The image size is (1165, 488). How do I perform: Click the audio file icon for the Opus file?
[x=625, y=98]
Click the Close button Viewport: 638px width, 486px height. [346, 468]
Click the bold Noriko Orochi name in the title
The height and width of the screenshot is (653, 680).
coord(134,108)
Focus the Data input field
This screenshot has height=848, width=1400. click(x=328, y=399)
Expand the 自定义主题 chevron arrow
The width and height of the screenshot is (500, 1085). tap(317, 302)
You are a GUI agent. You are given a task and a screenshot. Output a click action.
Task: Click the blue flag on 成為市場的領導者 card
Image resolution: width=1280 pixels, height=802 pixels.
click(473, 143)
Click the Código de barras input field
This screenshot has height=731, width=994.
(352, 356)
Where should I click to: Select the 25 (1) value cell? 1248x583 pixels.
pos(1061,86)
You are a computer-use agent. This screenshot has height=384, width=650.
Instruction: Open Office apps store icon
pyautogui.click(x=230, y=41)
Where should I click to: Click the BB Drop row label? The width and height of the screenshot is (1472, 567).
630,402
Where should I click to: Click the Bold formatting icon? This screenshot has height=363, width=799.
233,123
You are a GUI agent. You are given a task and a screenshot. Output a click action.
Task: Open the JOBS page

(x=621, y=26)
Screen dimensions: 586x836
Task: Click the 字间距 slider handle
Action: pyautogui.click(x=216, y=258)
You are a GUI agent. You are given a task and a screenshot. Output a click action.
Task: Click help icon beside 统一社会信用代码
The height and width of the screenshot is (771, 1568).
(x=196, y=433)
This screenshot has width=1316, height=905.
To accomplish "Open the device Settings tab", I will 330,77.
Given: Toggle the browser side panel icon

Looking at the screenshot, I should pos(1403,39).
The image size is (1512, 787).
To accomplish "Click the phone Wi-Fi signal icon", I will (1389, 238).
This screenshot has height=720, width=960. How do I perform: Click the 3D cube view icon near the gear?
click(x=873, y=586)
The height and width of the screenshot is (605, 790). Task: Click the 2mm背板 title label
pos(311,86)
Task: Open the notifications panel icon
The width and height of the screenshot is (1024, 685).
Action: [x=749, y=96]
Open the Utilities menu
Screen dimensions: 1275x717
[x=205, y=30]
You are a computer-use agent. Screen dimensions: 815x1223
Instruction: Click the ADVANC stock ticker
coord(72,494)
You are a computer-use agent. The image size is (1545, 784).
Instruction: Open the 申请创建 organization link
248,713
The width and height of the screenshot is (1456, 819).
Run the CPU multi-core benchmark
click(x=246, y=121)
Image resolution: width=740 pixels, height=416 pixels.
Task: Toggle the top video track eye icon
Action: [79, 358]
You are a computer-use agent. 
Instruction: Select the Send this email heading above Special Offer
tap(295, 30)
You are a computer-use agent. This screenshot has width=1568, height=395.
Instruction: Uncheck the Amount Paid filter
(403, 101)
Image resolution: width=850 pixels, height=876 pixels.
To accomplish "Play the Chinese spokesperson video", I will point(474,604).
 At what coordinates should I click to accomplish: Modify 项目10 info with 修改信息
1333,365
-*-*-
(TASK INSTRUCTIONS) Copy out all of the entries above, line for line, changing nothing.

(THE ANSWER)
The image size is (1165, 488). How do I perform: Click the audio file icon for the Opus file?
[x=625, y=98]
Click the Close button Viewport: 638px width, 486px height. [346, 468]
Click the bold Noriko Orochi name in the title
The height and width of the screenshot is (653, 680).
coord(134,108)
Focus the Data input field
This screenshot has height=848, width=1400. click(x=328, y=399)
Expand the 自定义主题 chevron arrow
The width and height of the screenshot is (500, 1085). tap(317, 302)
You are a GUI agent. You are given a task and a screenshot. Output a click action.
Task: Click the blue flag on 成為市場的領導者 card
Image resolution: width=1280 pixels, height=802 pixels.
click(473, 143)
Click the Código de barras input field
This screenshot has height=731, width=994.
(352, 356)
Where should I click to: Select the 25 (1) value cell? 1248x583 pixels.
pos(1061,86)
You are a computer-use agent. This screenshot has height=384, width=650.
Instruction: Open Office apps store icon
pyautogui.click(x=230, y=41)
Where should I click to: Click the BB Drop row label? The width and height of the screenshot is (1472, 567).
630,402
Where should I click to: Click the Bold formatting icon? This screenshot has height=363, width=799.
233,123
You are a GUI agent. You are given a task and a screenshot. Output a click action.
Task: Open the JOBS page

(x=621, y=26)
Screen dimensions: 586x836
Task: Click the 字间距 slider handle
Action: pyautogui.click(x=216, y=258)
You are a GUI agent. You are given a task and a screenshot. Output a click action.
Task: Click help icon beside 统一社会信用代码
The height and width of the screenshot is (771, 1568).
(x=196, y=433)
This screenshot has width=1316, height=905.
To accomplish "Open the device Settings tab", I will 330,77.
Given: Toggle the browser side panel icon

Looking at the screenshot, I should pos(1403,39).
The image size is (1512, 787).
To accomplish "Click the phone Wi-Fi signal icon", I will (1389, 238).
This screenshot has height=720, width=960. How do I perform: Click the 3D cube view icon near the gear?
click(x=873, y=586)
The height and width of the screenshot is (605, 790). Task: Click the 2mm背板 title label
pos(311,86)
Task: Open the notifications panel icon
The width and height of the screenshot is (1024, 685).
Action: [x=749, y=96]
Open the Utilities menu
Screen dimensions: 1275x717
[x=205, y=30]
You are a computer-use agent. Screen dimensions: 815x1223
Instruction: Click the ADVANC stock ticker
coord(72,494)
You are a computer-use agent. The image size is (1545, 784).
Instruction: Open the 申请创建 organization link
248,713
The width and height of the screenshot is (1456, 819).
Run the CPU multi-core benchmark
click(x=246, y=121)
Image resolution: width=740 pixels, height=416 pixels.
Task: Toggle the top video track eye icon
Action: [79, 358]
You are a computer-use agent. 
Instruction: Select the Send this email heading above Special Offer
tap(295, 30)
You are a computer-use agent. This screenshot has width=1568, height=395.
Instruction: Uncheck the Amount Paid filter
(403, 101)
Image resolution: width=850 pixels, height=876 pixels.
To accomplish "Play the Chinese spokesperson video", I will point(474,604).
 At what coordinates should I click to accomplish: Modify 项目10 info with 修改信息
1333,365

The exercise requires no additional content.